● Instructions for the task
Your answer must hold only the lines below from the line containing "How to Order Online (880, 865)" through the line containing "[Búsqueda] (60, 132)", each reproduced exactly.

=== Begin Enclosure ===

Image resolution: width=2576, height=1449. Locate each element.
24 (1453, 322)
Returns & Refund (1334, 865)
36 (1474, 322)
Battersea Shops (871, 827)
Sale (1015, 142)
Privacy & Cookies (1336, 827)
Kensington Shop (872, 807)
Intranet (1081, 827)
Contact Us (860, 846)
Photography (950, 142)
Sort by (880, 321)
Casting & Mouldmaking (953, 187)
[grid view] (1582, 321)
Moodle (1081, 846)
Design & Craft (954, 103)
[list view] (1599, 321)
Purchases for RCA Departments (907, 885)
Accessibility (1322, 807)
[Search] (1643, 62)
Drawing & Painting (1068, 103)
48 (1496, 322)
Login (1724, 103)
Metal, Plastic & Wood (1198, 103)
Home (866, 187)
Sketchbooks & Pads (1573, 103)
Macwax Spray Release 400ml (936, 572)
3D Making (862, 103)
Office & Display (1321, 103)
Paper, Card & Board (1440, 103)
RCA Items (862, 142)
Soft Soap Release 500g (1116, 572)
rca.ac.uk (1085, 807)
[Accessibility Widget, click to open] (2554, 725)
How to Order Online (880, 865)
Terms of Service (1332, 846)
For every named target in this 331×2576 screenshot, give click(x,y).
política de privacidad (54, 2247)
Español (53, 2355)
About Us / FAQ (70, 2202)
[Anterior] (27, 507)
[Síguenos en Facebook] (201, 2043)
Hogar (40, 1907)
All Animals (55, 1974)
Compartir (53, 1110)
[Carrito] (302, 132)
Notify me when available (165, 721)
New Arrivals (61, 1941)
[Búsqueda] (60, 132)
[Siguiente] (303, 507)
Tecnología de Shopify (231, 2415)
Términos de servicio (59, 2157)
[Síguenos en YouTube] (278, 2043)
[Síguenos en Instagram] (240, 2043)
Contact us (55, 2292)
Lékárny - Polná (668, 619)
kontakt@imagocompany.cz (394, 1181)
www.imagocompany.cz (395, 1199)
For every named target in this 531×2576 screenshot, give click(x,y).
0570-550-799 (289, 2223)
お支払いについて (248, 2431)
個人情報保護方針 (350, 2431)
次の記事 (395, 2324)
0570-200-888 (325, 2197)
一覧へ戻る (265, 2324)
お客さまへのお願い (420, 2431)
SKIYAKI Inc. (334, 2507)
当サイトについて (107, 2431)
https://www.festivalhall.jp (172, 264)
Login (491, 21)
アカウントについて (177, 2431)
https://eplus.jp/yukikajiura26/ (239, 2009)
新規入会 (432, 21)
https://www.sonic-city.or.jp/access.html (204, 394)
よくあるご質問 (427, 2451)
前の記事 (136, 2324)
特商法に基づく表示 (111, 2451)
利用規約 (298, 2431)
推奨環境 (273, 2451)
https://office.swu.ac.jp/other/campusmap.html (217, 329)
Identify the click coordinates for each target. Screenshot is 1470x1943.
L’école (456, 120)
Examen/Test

=== End Enclosure ===

● Result
How to Order Online (880, 865)
Terms of Service (1332, 846)
For every named target in this 331×2576 screenshot, give click(x,y).
política de privacidad (54, 2247)
Español (53, 2355)
About Us / FAQ (70, 2202)
[Anterior] (27, 507)
[Síguenos en Facebook] (201, 2043)
Hogar (40, 1907)
All Animals (55, 1974)
Compartir (53, 1110)
[Carrito] (302, 132)
Notify me when available (165, 721)
New Arrivals (61, 1941)
[Búsqueda] (60, 132)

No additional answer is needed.